MEE : L’Instance Vérité et Dignité, autre instance indépendante née de la révolution et de la nouvelle Constitution, est souvent décriée pour sa gestion ou ses réalisations, voire décrédibilisée par des politiques et certains médias. On a entendu la même chose sur l’ISIE après l’annonce de votre démission. Pourquoi y a-t-il selon vous une volonté de vous discréditer ?

MCS : Il faut regarder qui finance certaines chaînes de télévision : certains hommes d’affaires à la solde de certains partis politiques. Nous savons qu’il y a un agenda assez clair [reporter les élections pour avoir le temps de se préparer, esquiver l’actuelle crise de confiance des Tunisiens et profiter d’un éventuel succès électoral en cas d’élections rapprochées, ou encore mettre le processus électoral sous la tutelle du ministère de l'Intérieur au lieu d’une instance indépendante] de ces politiciens et de ces médias. Une campagne de dénigrement et de calomnies a commencé pour attaquer non seulement les démissionnaires mais aussi l’Instance même.

Rassemblement à Tunis pour le sixième anniversaire de la chute de Ben Ali samedi 14 janvier (AFP)

MEE : Et ce lynchage médiatique et politique, quand a-t-il commencé selon vous ?

MCS : Il a commencé dès 2014, il y avait une volonté claire de détruire l’ISIE, c’était terrible. Nous nous sommes défendus grâce à notre travail. Et après les élections, tout a changé car nous avions réussi la mission des élections et nous avons reçu plusieurs reconnaissances internationales. Jusqu’au mois de janvier 2017, tout allait bien, j’étais même dans les « Up » du classement des personnalités les plus populaires du journal Al Chourouk, j’y étais encore le jour de ma démission. Mais le lendemain, on m’a redescendu directement dans les « Down » [rires]. C’est aussi quand nous avons publié l’échéancier électoral que nous avons été aussi décriés.

« Ces élections sont importantes pour la Tunisie, pour le processus de transition et, enfin, parce qu’elles sont l’un des tests ultimes pour les partis politiques et elles pourraient être aussi leur anéantissement. […] Qui sait ? Peut-être que nous allons voir de jeunes Trudeau émerger »

MEE : Concernant votre démission, c’est vrai qu’il y avait un aspect un peu spectaculaire, surtout par l’effet de surprise, c’était volontaire de votre part ?

MCS : Il y avait un choix à faire.
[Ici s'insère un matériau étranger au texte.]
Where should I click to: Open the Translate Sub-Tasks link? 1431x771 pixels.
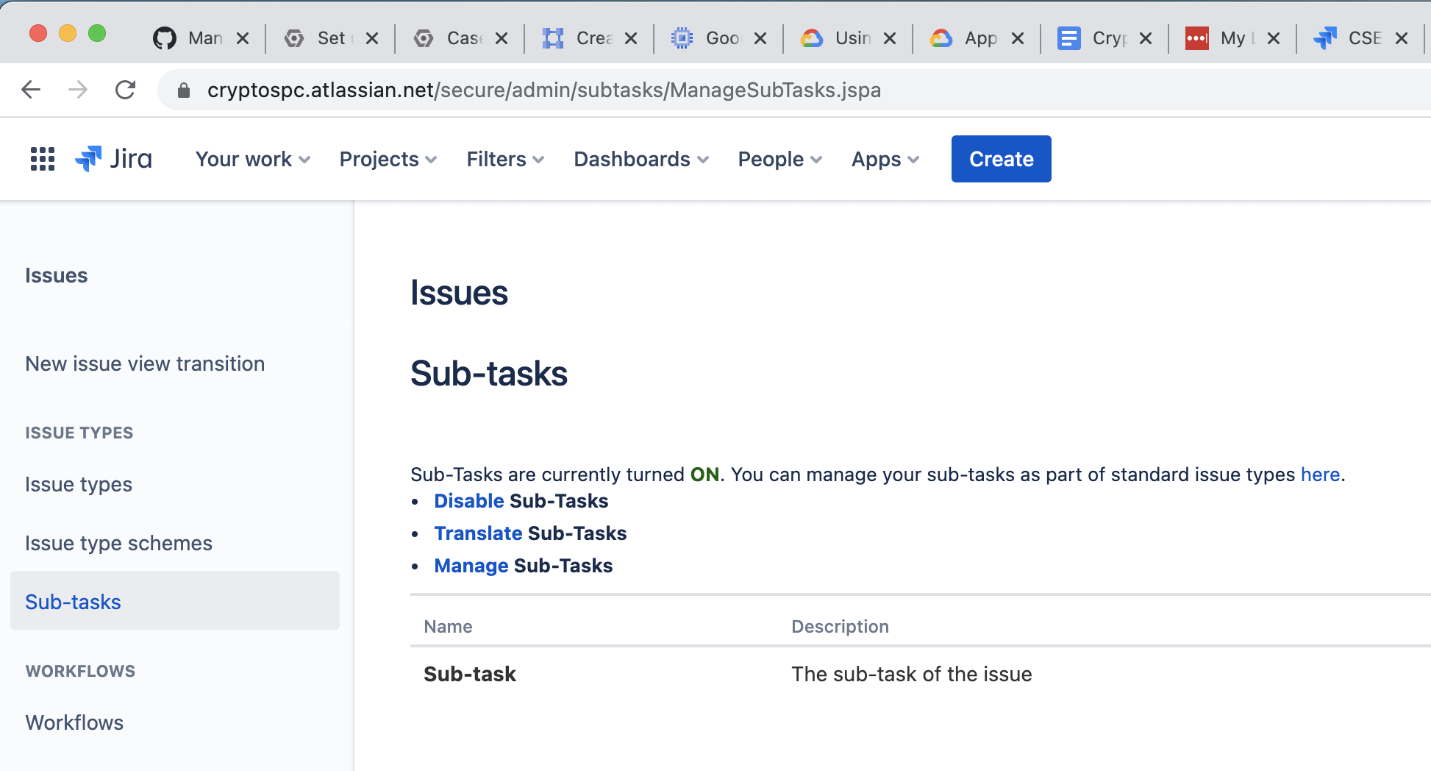tap(478, 533)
Ou bien s’éclipser en silence et laisser tout ce qui ne va pas dans son état actuel et donc lamentable, ou bien secouer les choses. Ce que je pense intimement, c’est que le processus des élections va avoir lieu, il doit avoir lieu même si certains partis ont sauté sur l’occasion pour dire « on arrête tout ». Mais en même temps, nous nous devons d’exiger plus de vigilance de la part de l’ISIE et de la société civile. Le plus important aujourd’hui, c’est que les bureaux de vote ouvrent le jour dit et que les élections aient lieu.

MEE : Pourquoi ces élections sont si importantes selon vous ?

MCS : Il y a plusieurs enjeux. Ces élections sont importantes pour la Tunisie, pour le processus de transition et, enfin, parce qu’elles sont l’un des tests ultimes pour les partis politiques et elles pourraient être aussi leur anéantissement. Le paysage partisan va peut-être enfin changer. Nous allons voir l’émergence d’une nouvelle élite politique avec des têtes plus jeunes. Par ailleurs, nous pouvons avoir des partis régionaux ou locaux forts. Tout peut donc changer le jour du vote.

Il fallait vraiment tenir les élections en 2017 pour éviter qu’elles ne se cumulent aux présidentielles et aux législatives de 2019. 2017 est une année capitale pour la restructuration du paysage politique. Qui sait ? Peut-être que nous allons voir de jeunes Trudeau émerger.